LegalZoom offers a variety of legal forms and, in my opinion, crosses the line from offering a passive form to actually engaging in the practice of law. The primary difficulty, although certainly not the only difficulty, for LegalZoom is that consumers call them and their customer service people provide answers to questions asked. The questions asked sometimes, if not frequently, are legal questions and the responses constituted the provision of legal services without a license to practice law.
The investigation initiated by the State of Washington did not deal with LegalZoom’s patent or trademark service offerings (see Patent Office Disciplinary Actions and Lack Thereof), but rather focused on their wills and probabe legal services. But the most egregious charge leveled against LegalZoom is that they sold, transfered or otherwise disclosed consumer information to third parties. So not only was LegalZoom offering to provide legal services to individuals without a legal license but they seem to have been collecting private information and giving away sensitive, personally identifying information such as financial information, information relating to real or personal property and information relating to family relationships. This screams for further investigation by other State Attorneys General and the United States Patent and Trademark Office. Not only does LegalZoom’s advertising lull unsuspecting consumers to believe they are being represented, but what LegalZoom learns during such representation is given away to third parties? If an attorney did that they would lose their license. This is exactly why the unauthorized practice of law cannot be tolerated.
The other claims investigated by the Washington State Attorney General include:
- LegalZoom comparing, directly or by implication, the costs of their self-help products and clerical services with those provided by an attorney without in close proximity to each such comparison clearly and conspicuously disclosing to Washington consumers that Respondent is not a law firm and it not a substitute for an attorney or law firm.
- LegalZoom misrepresenting, directly or by implication, the costs, complexity and time required to probate an estate in Washington.
- LegalZoom misrepresenting, directly or by implication, the benefits or disadvantages of any estate distribution document as compared to any other estate distribution document in Washington.
- LegalZoom engaging in the unauthorized practice of law, specifically by providing individualized legal advice about a self-help legal form to Washington consumers.
- LegalZoom failing to offer estate planning legal forms in Washington that conform to Washington law, and to provide information about community property agreements in the education center or similar area of the website for Washington last will and testament customers.
- LegalZoom failing to have an attorney licensed to practice law in Washington review all self-help estate planning forms offered for sale to Washington consumers.
- LegalZoom failing to clearly and conspicuously disclose that communications between them and Washington consumers are not protected by the attorney-client or work product privilege.
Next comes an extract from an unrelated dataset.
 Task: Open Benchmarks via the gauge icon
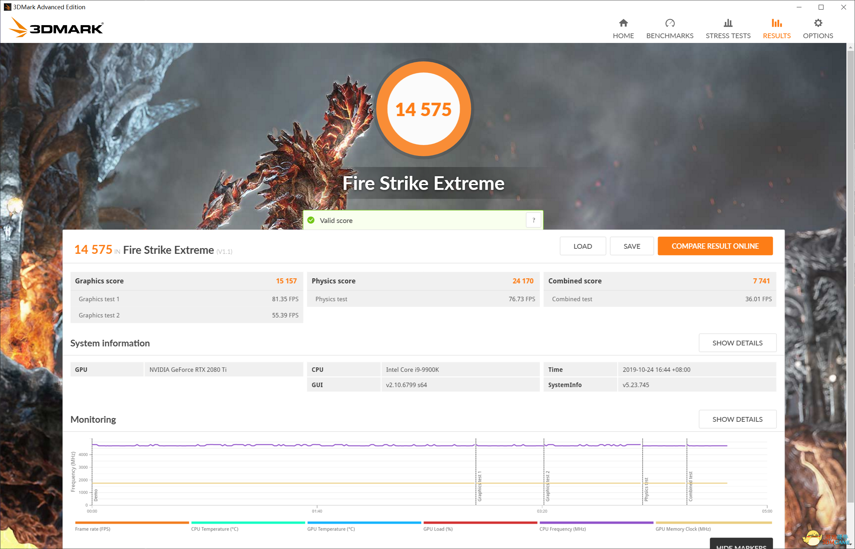click(670, 23)
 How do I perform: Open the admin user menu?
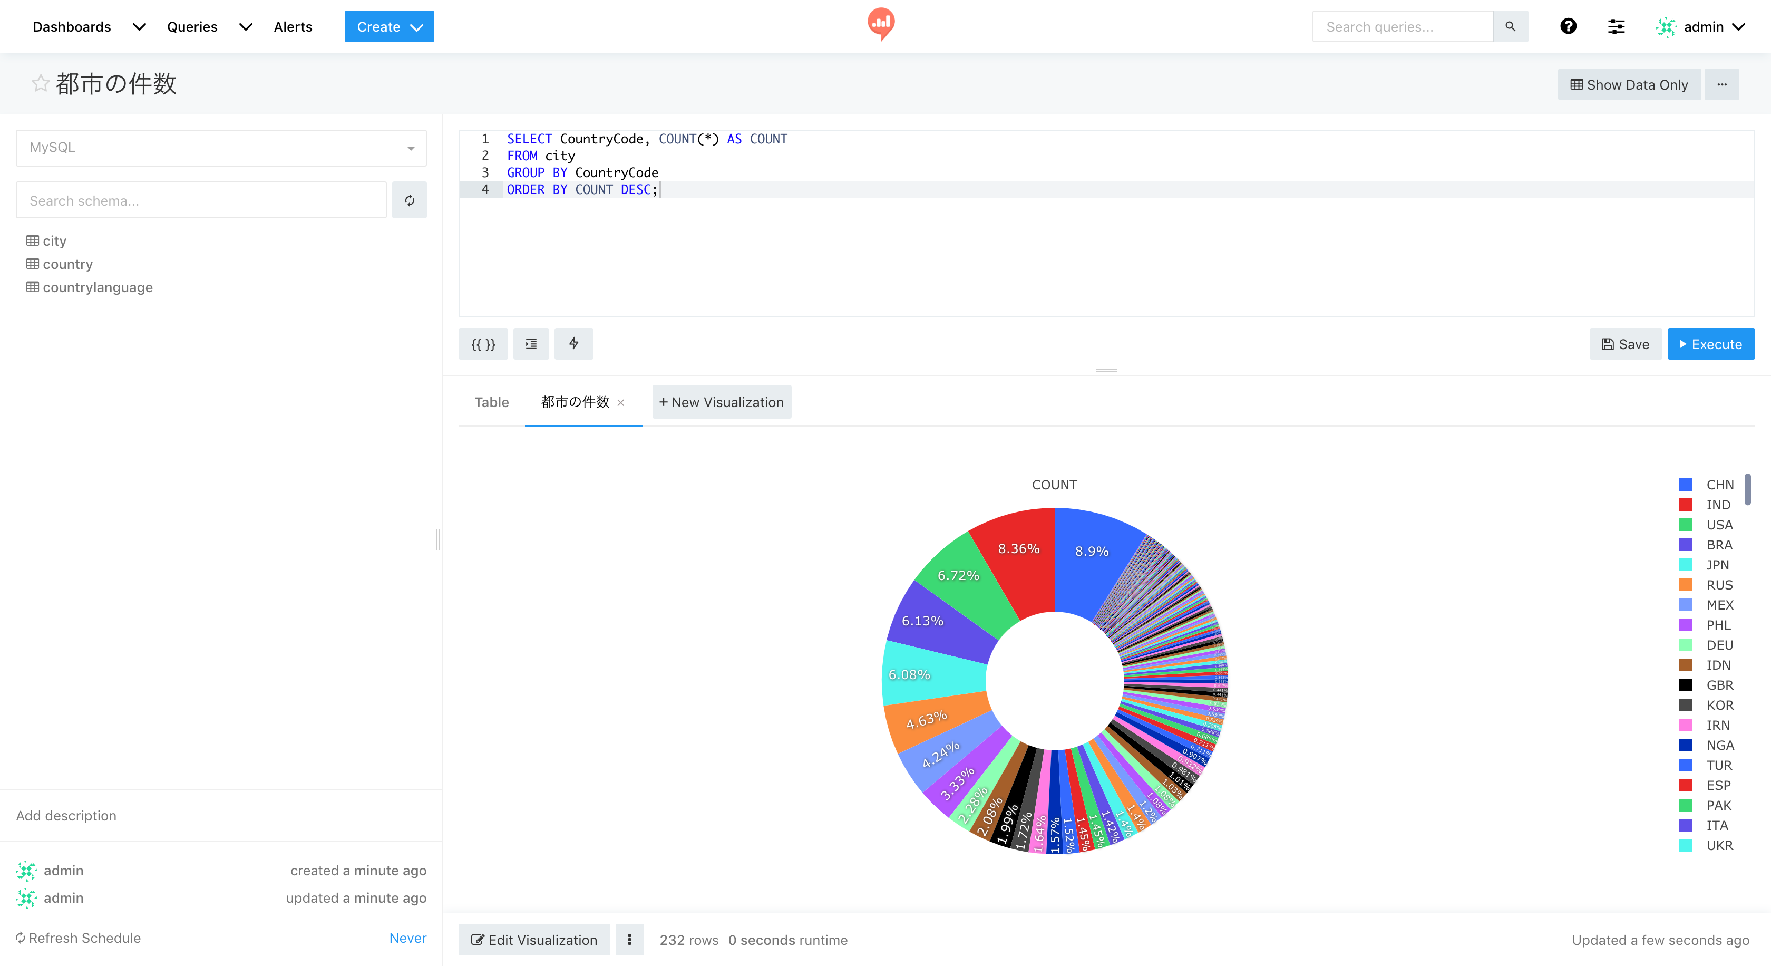(1702, 27)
Again, LegalZoom did not admit to any of these things, but a casual review of their website and business practices suggests that there seems to be more than prima facie evidence to support each of these allegations. In any event, the Assurance of Discontinuance becomes effective on October 1, 2010, so it will be interesting to see what changes, if any, are made to LegalZoom.com and to their business practices. If these activities continue then that would be a violation of the Assurance of Discontinuance which would be prima facie evidence of violations that could cost LegalZoom $2,000 per occurrence, which could add up quickly.